§ Problem requirements: Check each line of the data for "taskbar", and copy the ones that have it.

****

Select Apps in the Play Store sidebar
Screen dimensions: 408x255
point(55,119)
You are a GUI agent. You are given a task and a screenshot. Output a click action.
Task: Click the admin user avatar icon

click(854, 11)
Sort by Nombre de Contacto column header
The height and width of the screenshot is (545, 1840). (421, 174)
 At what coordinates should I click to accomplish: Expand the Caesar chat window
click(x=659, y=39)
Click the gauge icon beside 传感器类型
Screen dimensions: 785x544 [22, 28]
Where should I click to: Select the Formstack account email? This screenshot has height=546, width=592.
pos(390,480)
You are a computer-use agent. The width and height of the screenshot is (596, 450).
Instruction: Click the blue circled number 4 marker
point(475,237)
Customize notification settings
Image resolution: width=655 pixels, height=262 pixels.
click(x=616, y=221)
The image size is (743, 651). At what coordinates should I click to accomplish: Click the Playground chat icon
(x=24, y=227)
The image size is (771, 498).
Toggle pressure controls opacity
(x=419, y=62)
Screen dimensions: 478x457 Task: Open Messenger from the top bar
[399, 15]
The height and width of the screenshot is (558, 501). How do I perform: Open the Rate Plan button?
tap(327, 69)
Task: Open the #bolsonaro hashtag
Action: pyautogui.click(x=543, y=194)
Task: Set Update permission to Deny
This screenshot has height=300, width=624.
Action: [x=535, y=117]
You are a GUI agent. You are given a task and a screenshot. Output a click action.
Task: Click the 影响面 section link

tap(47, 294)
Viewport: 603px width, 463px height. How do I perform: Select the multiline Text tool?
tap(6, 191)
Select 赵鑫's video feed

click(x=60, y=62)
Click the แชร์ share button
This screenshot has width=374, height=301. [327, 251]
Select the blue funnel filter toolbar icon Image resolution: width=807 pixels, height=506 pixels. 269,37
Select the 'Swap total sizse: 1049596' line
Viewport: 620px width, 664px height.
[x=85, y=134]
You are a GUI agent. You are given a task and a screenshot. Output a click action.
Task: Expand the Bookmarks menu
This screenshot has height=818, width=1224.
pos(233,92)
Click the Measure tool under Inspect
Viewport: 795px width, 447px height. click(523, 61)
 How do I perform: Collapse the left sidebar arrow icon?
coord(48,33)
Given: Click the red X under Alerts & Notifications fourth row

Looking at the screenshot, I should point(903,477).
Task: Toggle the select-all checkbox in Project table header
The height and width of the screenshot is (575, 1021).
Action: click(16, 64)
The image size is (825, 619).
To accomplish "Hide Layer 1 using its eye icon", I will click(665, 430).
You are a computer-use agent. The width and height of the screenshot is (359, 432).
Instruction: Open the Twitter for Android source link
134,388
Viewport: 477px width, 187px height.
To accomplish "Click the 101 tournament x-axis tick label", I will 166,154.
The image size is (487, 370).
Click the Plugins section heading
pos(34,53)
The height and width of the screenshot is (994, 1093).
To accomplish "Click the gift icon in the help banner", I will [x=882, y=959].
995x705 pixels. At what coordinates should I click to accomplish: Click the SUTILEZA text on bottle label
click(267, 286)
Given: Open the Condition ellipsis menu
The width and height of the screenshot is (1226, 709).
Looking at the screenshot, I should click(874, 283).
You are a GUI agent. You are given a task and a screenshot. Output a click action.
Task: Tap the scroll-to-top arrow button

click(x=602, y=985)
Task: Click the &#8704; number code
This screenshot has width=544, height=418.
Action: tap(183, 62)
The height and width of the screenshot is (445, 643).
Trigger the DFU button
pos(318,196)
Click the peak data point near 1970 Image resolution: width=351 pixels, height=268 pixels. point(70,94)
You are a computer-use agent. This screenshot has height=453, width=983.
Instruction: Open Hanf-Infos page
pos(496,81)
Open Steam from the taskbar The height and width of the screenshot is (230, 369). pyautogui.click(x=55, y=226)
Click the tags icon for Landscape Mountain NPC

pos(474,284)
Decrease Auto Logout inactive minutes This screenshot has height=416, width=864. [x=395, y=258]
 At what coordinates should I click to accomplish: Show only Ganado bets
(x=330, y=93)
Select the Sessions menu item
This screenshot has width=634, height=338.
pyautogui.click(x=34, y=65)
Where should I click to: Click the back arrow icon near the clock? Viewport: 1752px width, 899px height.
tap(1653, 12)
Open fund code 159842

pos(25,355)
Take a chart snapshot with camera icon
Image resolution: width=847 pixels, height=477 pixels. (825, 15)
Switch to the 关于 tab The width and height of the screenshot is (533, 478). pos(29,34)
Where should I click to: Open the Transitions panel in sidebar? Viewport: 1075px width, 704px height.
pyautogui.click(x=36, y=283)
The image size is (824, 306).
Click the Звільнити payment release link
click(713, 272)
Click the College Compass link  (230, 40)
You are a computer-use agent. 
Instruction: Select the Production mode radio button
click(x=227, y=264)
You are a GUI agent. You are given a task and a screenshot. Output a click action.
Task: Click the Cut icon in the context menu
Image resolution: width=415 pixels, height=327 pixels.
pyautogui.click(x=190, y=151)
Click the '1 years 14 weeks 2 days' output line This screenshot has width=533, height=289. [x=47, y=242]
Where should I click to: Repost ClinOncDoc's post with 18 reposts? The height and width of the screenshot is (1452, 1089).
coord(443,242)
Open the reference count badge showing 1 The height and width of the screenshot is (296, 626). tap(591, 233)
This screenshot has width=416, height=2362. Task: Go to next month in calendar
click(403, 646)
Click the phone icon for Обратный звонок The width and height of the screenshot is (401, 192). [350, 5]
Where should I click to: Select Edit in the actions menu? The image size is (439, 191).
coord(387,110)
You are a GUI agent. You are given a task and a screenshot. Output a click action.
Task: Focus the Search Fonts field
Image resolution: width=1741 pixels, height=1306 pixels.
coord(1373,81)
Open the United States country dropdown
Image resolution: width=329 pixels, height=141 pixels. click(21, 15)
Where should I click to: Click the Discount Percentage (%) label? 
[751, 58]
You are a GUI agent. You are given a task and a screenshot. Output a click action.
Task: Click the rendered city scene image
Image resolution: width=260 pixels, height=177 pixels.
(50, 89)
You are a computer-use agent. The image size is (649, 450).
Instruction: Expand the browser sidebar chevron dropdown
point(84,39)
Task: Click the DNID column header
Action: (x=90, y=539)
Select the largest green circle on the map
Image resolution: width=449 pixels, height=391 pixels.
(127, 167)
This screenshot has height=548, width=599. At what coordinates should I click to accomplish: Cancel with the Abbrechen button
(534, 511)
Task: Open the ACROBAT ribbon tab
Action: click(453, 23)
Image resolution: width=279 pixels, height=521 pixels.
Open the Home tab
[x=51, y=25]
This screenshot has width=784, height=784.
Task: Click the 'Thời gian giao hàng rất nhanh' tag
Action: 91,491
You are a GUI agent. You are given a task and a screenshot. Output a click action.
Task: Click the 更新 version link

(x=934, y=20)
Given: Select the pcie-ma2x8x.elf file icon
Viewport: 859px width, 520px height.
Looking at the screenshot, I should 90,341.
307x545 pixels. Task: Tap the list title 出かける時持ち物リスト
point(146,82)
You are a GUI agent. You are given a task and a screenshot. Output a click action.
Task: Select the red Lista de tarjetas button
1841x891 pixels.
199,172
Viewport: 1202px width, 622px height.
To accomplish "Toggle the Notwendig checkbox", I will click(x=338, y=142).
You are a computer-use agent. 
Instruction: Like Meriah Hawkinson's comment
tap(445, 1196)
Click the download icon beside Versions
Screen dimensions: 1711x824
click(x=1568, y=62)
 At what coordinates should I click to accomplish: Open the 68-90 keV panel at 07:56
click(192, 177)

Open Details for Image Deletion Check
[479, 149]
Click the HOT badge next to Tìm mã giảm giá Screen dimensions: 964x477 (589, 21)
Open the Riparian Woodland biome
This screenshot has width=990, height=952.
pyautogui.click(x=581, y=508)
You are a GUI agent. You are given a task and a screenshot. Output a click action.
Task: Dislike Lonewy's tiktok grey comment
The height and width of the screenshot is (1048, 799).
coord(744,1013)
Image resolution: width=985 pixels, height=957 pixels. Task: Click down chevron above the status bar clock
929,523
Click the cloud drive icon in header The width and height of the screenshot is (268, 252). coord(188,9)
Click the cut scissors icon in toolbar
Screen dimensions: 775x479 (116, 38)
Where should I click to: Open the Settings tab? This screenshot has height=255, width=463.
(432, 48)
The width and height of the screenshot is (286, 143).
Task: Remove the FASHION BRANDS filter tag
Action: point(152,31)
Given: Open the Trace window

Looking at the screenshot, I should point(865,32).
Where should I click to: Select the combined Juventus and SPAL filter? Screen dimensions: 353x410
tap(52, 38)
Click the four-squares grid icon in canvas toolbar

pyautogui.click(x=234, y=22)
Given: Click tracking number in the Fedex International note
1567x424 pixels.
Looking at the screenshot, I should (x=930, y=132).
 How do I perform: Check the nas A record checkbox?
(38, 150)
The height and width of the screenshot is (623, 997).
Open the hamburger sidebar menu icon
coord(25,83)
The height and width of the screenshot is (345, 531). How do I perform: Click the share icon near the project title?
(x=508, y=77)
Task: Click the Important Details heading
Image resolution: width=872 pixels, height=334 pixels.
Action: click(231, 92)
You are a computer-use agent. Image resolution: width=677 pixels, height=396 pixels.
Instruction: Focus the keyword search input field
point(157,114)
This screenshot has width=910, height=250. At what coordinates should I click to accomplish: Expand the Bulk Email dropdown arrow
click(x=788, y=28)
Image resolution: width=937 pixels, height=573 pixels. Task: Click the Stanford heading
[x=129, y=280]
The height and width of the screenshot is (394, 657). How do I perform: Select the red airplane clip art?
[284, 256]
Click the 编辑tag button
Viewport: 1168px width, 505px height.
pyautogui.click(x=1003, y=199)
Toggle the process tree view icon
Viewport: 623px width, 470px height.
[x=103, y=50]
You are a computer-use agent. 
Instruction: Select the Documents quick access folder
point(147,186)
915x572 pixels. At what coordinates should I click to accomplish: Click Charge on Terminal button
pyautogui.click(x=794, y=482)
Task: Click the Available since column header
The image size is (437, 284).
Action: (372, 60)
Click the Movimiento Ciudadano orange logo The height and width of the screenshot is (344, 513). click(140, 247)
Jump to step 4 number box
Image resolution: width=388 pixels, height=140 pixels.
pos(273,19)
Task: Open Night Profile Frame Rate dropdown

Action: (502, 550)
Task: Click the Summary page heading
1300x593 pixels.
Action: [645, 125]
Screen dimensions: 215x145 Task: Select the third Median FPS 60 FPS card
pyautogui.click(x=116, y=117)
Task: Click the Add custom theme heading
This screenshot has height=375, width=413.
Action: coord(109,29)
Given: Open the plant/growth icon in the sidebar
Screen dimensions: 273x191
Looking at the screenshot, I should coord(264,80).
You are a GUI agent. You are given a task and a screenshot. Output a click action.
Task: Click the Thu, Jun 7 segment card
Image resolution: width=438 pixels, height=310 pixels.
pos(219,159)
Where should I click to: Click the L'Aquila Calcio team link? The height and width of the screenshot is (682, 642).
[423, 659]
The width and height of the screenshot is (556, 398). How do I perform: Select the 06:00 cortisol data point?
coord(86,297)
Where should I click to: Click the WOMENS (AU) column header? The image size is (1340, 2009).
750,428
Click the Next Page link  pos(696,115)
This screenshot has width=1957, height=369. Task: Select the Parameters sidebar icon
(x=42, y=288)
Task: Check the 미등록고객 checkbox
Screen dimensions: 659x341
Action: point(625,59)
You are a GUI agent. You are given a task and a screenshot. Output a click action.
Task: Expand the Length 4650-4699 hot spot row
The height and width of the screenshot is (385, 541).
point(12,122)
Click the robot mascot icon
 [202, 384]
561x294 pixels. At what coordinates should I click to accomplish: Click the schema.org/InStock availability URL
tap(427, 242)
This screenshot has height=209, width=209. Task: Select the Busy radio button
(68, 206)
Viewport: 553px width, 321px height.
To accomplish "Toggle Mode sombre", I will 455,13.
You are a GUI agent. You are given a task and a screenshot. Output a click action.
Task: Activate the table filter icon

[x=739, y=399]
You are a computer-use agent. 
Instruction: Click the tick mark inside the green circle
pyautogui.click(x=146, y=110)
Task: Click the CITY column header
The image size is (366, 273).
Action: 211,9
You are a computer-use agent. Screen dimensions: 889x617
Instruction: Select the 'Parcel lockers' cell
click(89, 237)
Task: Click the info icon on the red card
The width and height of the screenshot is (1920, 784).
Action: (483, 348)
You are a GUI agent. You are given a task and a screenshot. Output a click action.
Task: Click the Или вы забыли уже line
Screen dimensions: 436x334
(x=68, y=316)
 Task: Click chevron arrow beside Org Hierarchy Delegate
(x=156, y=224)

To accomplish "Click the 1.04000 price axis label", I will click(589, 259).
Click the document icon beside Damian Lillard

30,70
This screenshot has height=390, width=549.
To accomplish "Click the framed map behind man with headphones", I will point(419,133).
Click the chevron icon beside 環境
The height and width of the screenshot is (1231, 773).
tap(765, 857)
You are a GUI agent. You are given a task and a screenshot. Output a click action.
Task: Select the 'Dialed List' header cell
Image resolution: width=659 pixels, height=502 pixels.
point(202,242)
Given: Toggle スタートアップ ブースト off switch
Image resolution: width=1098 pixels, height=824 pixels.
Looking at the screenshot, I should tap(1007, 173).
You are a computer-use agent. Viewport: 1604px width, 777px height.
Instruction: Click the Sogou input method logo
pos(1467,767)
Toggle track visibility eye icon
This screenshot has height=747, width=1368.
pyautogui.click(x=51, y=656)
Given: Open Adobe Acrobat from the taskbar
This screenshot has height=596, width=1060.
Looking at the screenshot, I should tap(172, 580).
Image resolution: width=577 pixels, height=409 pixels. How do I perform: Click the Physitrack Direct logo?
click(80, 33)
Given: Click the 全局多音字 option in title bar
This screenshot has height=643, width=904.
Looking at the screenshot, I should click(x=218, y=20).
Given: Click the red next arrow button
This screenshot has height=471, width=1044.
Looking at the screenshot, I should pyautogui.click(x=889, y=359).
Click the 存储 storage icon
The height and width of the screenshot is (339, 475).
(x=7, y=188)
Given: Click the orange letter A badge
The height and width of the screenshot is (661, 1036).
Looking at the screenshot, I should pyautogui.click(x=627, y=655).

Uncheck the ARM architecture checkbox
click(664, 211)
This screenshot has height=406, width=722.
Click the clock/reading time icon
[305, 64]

****

§ Result for this task:
Open Steam from the taskbar The height and width of the screenshot is (230, 369). pyautogui.click(x=55, y=226)
Given: Open Adobe Acrobat from the taskbar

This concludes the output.